Pop quiz: Ben, Paul, Sue and Mary are all living together in a campus apartment/house. They all use a shared bathroom, but sometimes it gets very messy. They should…
A) clean up after themselves and create a weekly chore chart.
B ) wait until there is enough grime that walking is difficult.
C) give up on the bathroom and use it as a trash can.
D) decide that they will wait for the bathroom to magically get cleaned.
I bet you picked A. (Please pick A.) A is the right answer, and I think that most know that, but knowing and doing are two different things. As a Community Advisor (CA) and apartment resident, I have heard horror stories from CAs and custodial staff alike about the messes that plague shared bathrooms. Kenyon students, particularly those in independent living (apartments), should work to develop their own cleaning habits rather than relying solely upon custodians to fix their messes.
I would like to preemptively respond to two of the responses I expect this opinion to receive.

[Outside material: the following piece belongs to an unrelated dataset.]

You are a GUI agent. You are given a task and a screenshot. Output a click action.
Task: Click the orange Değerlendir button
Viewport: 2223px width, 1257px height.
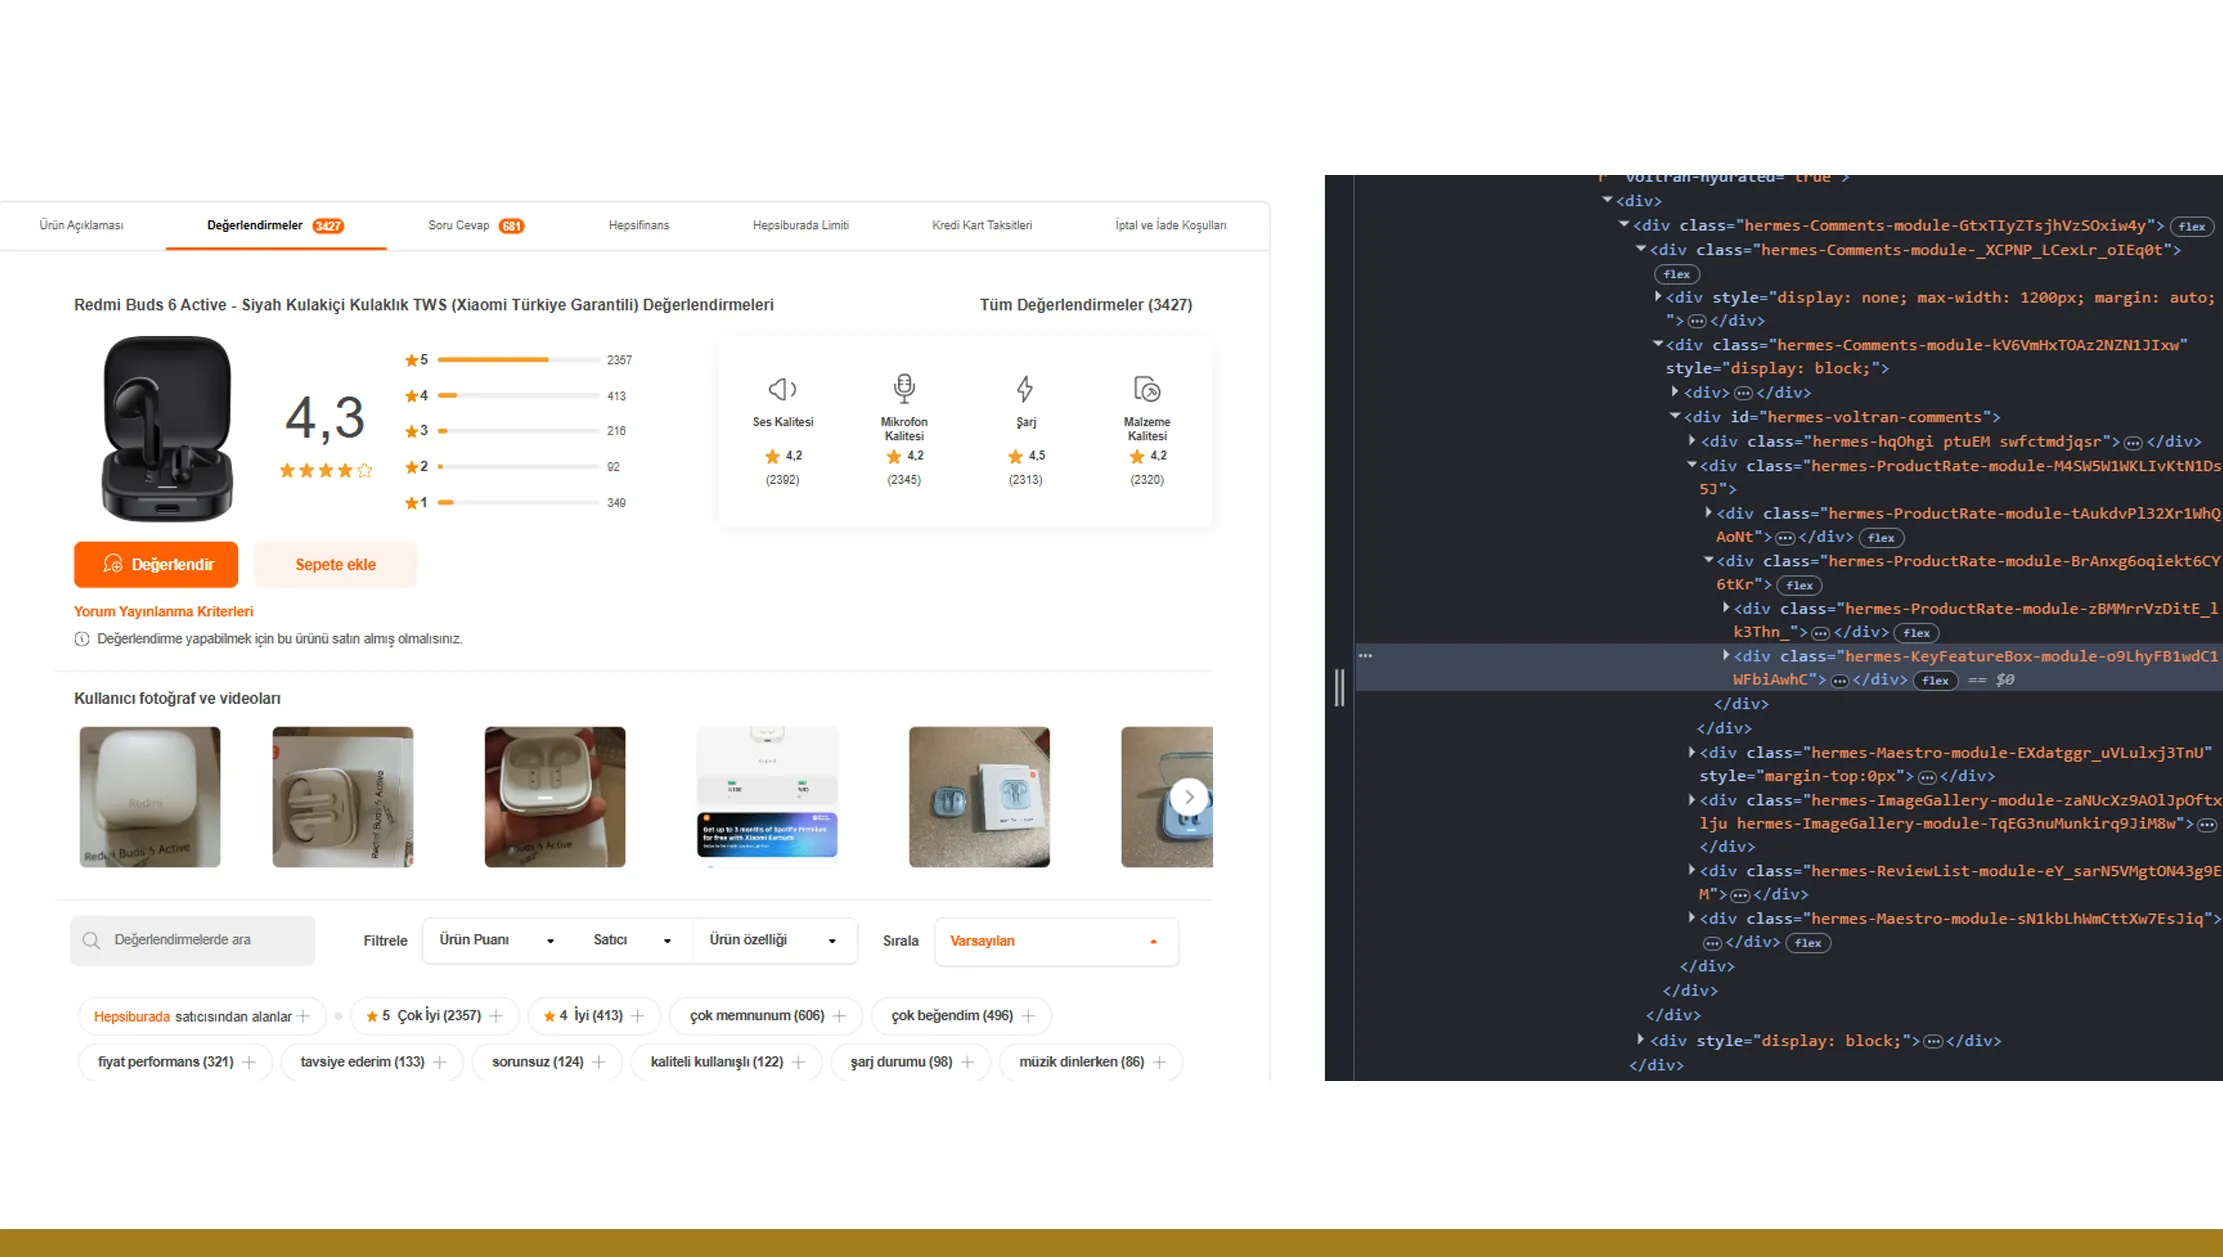tap(156, 565)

The first and easiest to respond to is a variation of “Wait what? Apartments and houses on campus get cleaned for students?” Although this is a well-known fact to those living in apartments, the litany of jobs performed by the phenomenal Kenyon Maintenance Department are not advertised on the Kenyon website and might not be known to students living in dorms. In addition to all of the work the department does to maintain the whole campus, they also clean most apartment bathrooms weekly and the North Campus Apartment (NCA) bathrooms monthly.
Now that everyone knows the basics, I would like to address the inevitable argument that students should not have to change their habits because “that is the custodians’ job.” While custodians do clean students’ bathrooms as a part of their job on campus, there is a fundamental difference between wiping down a sink top and having to collect a bathroom’s littered contents into trash bags. While cleaning certain bathrooms, custodians are being asked to perform tasks well outside of their job descriptions. Examples of some of the messes custodians have cleaned include but are not limited to scraping toothpaste from sinks and dried beer from floors.
Cleaning is hard. Last year it took me three weeks to get through the task of putting my laundry in the washer, dryer and then the proper locations. I spent 30 minutes putting a t-shirt away because I got sidetracked four times on my way to the drawer. All of this is to say that, as strongly as I believe that cleaning is necessary, I know with even more certainty that it can be difficult, especially if you are working through mental, physical or general health challenges. Despite these difficulties, students should still attempt some level of cleaning when they are able.
College allows for the transition into adulthood, and essential to this transition is learning to respect yourself and your surroundings enough to maintain an inhabitable house. During this transition, it is likely beneficial for students to have custodians helping to maintain spaces by cleaning them. But students should not forgo all responsibility for their own living spaces. Custodians cleaning should not preclude students from also cleaning up; it should encourage students to keep their housing in a vaguely respectable state — if not for themselves, then for the Kenyon staff who regularly work to make our lives better.
As much as we would like to stave off some of the more brutal components of adult life, this is the time to finally learn that you do in fact need to clean the toilet bowl and the sink, and that you don’t use the same tool for both.